Artificial intelligence (AI) is increasingly integrated into educational environments and is widely recognized as a transformative technology for advancing Student-Centered Learning (SCL). By enabling adaptive instruction, real-time feedback, and learning analytics, AI systems can personalize learning experiences and address diverse learners’ needs. This review synthesizes current research on how AI contributes to key dimensions of SCL, including adaptive content delivery, data-driven feedback, learner agency, and human–AI collaboration. The literature indicates that AI-powered educational technologies can enhance engagement, facilitate individualized learning pathways, and support self-regulated learning by providing timely insights into performance, progress, and learning strategies. Learning analytics and intelligent tutoring systems further allow instructors to better understand learners’ behavior and tailor instructional support, strengthening alignment between teaching practices and students’ needs. However, integrating AI into SCL environments also presents several challenges. Concerns have emerged regarding cognitive offloading and overreliance on AI systems, which may reduce learners’ active problem-solving and critical thinking if not carefully managed. Issues related to algorithmic transparency, data privacy, and equitable access also remain important considerations as educational institutions increasingly depend on data-driven technologies.
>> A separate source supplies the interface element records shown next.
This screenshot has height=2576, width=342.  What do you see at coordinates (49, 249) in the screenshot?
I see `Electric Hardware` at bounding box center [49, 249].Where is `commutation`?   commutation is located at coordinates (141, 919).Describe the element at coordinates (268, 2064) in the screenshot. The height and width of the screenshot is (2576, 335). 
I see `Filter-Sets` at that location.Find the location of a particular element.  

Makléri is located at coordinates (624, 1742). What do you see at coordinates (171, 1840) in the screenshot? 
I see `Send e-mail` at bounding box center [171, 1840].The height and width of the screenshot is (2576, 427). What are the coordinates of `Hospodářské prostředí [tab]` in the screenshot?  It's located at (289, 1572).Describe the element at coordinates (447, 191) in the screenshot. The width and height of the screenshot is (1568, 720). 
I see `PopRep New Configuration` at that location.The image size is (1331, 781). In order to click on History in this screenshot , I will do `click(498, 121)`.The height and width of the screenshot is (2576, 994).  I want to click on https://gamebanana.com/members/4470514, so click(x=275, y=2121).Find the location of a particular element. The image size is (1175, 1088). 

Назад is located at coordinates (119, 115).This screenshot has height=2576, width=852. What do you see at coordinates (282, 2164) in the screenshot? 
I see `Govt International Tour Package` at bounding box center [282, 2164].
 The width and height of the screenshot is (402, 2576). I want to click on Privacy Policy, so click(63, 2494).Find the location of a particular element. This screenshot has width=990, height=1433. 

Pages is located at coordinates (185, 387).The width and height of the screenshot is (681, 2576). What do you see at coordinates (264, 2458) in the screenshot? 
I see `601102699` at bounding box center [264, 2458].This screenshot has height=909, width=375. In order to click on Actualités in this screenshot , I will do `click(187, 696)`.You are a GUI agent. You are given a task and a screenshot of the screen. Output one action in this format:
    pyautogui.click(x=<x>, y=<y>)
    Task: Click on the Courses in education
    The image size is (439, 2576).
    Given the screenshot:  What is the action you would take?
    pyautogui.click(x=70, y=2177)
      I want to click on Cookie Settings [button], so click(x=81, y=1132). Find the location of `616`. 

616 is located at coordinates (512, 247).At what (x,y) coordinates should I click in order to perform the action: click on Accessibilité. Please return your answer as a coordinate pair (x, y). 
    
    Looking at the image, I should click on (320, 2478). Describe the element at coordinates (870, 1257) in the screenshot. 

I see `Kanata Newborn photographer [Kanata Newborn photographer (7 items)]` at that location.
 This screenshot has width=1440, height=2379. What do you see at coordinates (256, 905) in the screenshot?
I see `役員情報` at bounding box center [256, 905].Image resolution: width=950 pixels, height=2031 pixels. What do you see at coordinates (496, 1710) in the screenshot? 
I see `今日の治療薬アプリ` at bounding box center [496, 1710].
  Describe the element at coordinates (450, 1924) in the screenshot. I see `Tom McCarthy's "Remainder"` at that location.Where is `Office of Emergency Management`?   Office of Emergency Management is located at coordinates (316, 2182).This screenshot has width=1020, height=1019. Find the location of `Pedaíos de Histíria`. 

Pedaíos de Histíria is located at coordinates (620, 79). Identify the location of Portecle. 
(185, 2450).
Moreover, educators continue to play a critical role in guiding the effective use of AI and ensuring that technology enhances rather than replaces meaningful learning processes. By and large, AI has substantial potential to strengthen SCL when implemented as a transparent, supportive pedagogical tool. Effective integration requires balancing algorithmic guidance with learner autonomy and maintaining strong human oversight. Future research should examine long-term impacts on learner agency and self-regulation and develop pedagogical frameworks that support responsible human–AI collaboration in student-centered education.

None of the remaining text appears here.